The Polish Embassy in Nigeria embarked on massive visa refusals to duly accredited civil society groups, of whom most were youth leaders and environmentalists, who applied for visas to attend the COP 19. The Embassy’s blanket reason as it denied over 100 visa applications was couched in the ambiguous phrase “…purpose of travel not justifiable…” despite the applicants providing authenticated UNFCCC accreditation letters, a return ticket, and hotel reservations. For anybody present at the Embassy in Abuja, the sight of Nigerian on the streets of Maitama as they waited for their visas was a sad one. It fed into the unspoken intention of the Embassy workers as reason for the massive visa rejection. The picture was that the youths were actually not travelling for the climate talks, but were on the lookout for greener pastures in foreign land and, therefore, would not return to Nigeria at the end of the COP.

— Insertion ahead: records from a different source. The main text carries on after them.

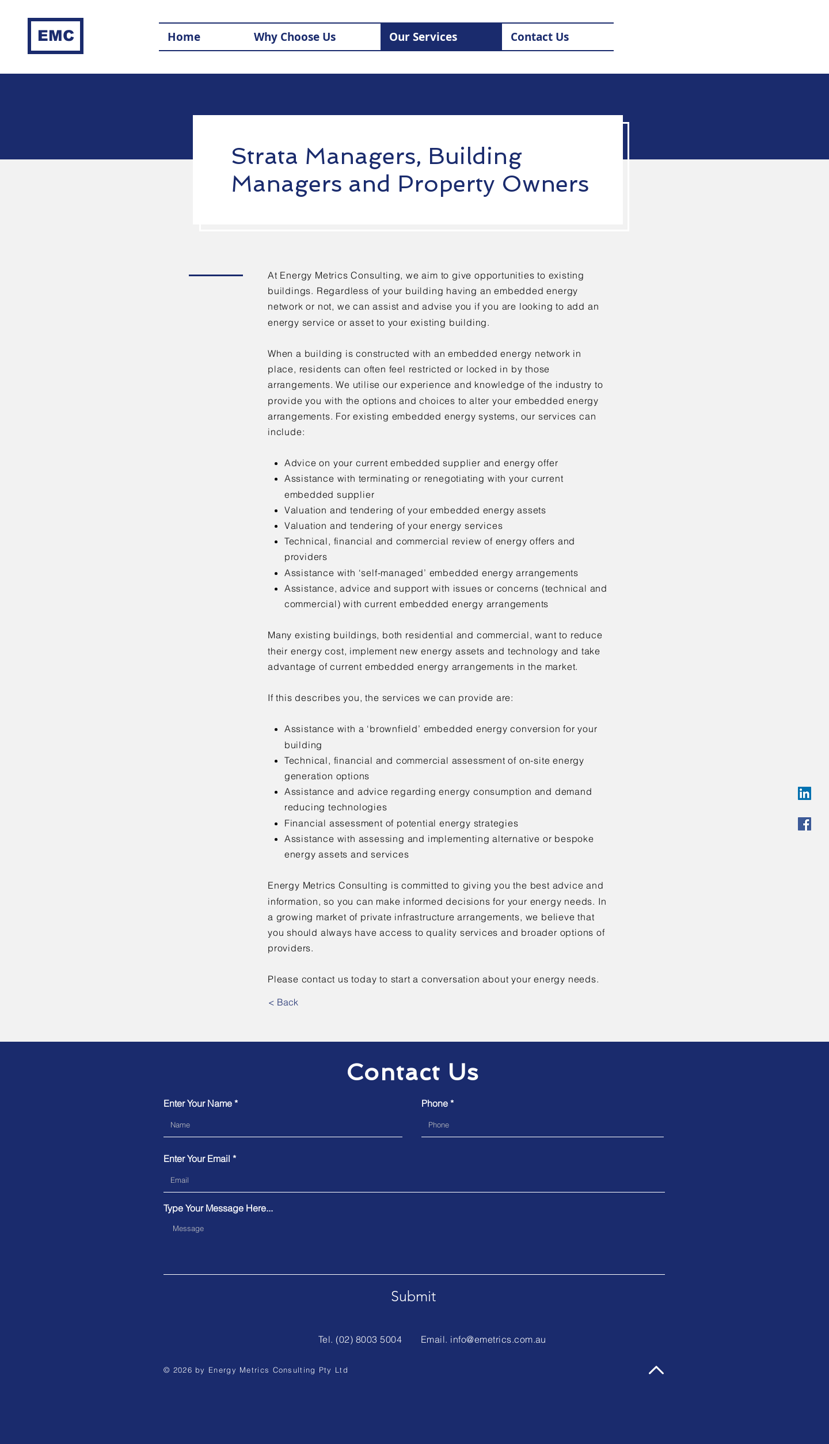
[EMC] (55, 36)
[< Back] (283, 1003)
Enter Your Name (197, 1103)
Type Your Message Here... (218, 1208)
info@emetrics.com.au (498, 1339)
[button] (558, 37)
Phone (434, 1103)
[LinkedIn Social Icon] (804, 793)
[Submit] (413, 1296)
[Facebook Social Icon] (804, 823)
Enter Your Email (196, 1158)
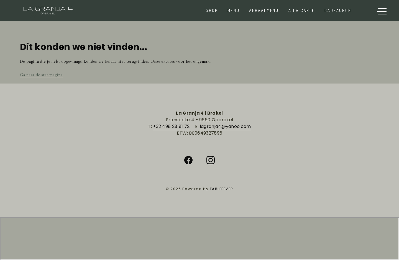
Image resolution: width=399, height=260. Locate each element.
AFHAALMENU (264, 10)
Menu (233, 10)
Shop (212, 10)
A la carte (301, 10)
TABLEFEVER (221, 188)
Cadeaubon (337, 10)
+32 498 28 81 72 (171, 126)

But this is far from the truth. Nigeria, despite its many problems, is blessed with a steadily growing crop of young people whose only driving force is helping humanity and making their world a better place with no intention for material gains whatsoever. On that Niger Street, Maitama, were young environmentalists like Zaid Shopeju, Buni Ajilore and other established youth leaders. Shopeju is a climate change campaigner, advocate and sustainable development consultant with over four years of international, regional and national experiences with involvement in different UNFCCC climate talks from Bonn to Doha; recently nominated as a Global Peace Ambassador by the Africa Centre for the Constructive Resolution of Disputes, Durban, South Africa, for his exemplary work on climate change and human rights issues. Ajilore was one of the scheduled key speakers at the Youth Session of the Global Landscapes Forum. With the right youth-friendly policy framework and mentoring culture in Nigeria, these youths and others like them will begin to contribute more to the future of this great nation, both at home and abroad.